Broad HIV-1 inhibition in vitro by vaccine-elicited CD8(+) T cells in African adults.
Mutua G., Farah B., Langat R., Indangasi J., Ogola S., Onsembe B., Kopycinski JT., Hayes P., Borthwick NJ., Ashraf A., Dally L., Barin B., Tillander A., Gilmour J., De Bont J., Crook A., Hannaman D., Cox JH., Anzala O., Fast PE., Reilly M., Chinyenze K., Jaoko W., Hanke T., Hiv-Core 004 Study Group T.

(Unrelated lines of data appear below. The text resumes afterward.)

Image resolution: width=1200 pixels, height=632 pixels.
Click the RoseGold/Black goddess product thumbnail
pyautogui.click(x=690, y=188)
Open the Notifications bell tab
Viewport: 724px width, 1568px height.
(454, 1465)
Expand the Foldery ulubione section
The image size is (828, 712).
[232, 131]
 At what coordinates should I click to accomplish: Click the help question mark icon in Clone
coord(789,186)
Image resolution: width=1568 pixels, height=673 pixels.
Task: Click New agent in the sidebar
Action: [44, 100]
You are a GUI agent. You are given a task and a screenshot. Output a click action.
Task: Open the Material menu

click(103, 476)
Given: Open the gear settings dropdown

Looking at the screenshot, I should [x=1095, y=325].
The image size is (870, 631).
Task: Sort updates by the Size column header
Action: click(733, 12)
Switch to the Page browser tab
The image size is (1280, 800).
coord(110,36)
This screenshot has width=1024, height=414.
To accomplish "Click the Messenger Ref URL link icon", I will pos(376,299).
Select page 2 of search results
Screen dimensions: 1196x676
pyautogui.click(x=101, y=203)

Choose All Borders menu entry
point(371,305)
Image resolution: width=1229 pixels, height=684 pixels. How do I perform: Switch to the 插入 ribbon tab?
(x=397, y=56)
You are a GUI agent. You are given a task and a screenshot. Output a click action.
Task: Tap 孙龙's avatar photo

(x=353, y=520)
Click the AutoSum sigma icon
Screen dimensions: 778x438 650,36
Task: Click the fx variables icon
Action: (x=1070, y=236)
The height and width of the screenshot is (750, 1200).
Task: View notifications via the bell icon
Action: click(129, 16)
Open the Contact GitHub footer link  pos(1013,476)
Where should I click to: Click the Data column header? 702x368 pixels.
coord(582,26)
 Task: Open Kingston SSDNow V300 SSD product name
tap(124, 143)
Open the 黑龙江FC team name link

We are developing a pan-clade HIV-1 T-cell vaccine HIVconsv, which could complement Env vaccines for prophylaxis and be a key to HIV cure. Our strategy focuses vaccine-elicited effector T-cells on functionally and structurally conserved regions (not full-length proteins and not only epitopes) of the HIV-1 proteome, which are common to most global variants and which, if mutated, cause a replicative fitness loss. Our first clinical trial in low risk HIV-1-negative adults in Oxford demonstrated the principle that naturally mostly subdominant epitopes, when taken out of the context of full-length proteins/virus and delivered by potent regimens involving combinations of simian adenovirus and poxvirus modified vaccinia virus Ankara, can induce robust CD8(+) T cells of broad specificities and functions capable of inhibiting in vitro HIV-1 replication. Here and for the first time, we tested this strategy in low risk HIV-1-negative adults in Africa. We showed that the vaccines were well tolerated and induced high frequencies of broadly HIVconsv-specific plurifunctional T cells, which inhibited in vitro viruses from four major clades A, B, C, and D. Because sub-Saharan Africa is globally the region most affected by HIV-1/AIDS, trial HIV-CORE 004 represents an important stage in the path toward efficacy evaluation of this highly rational and promising vaccine strategy.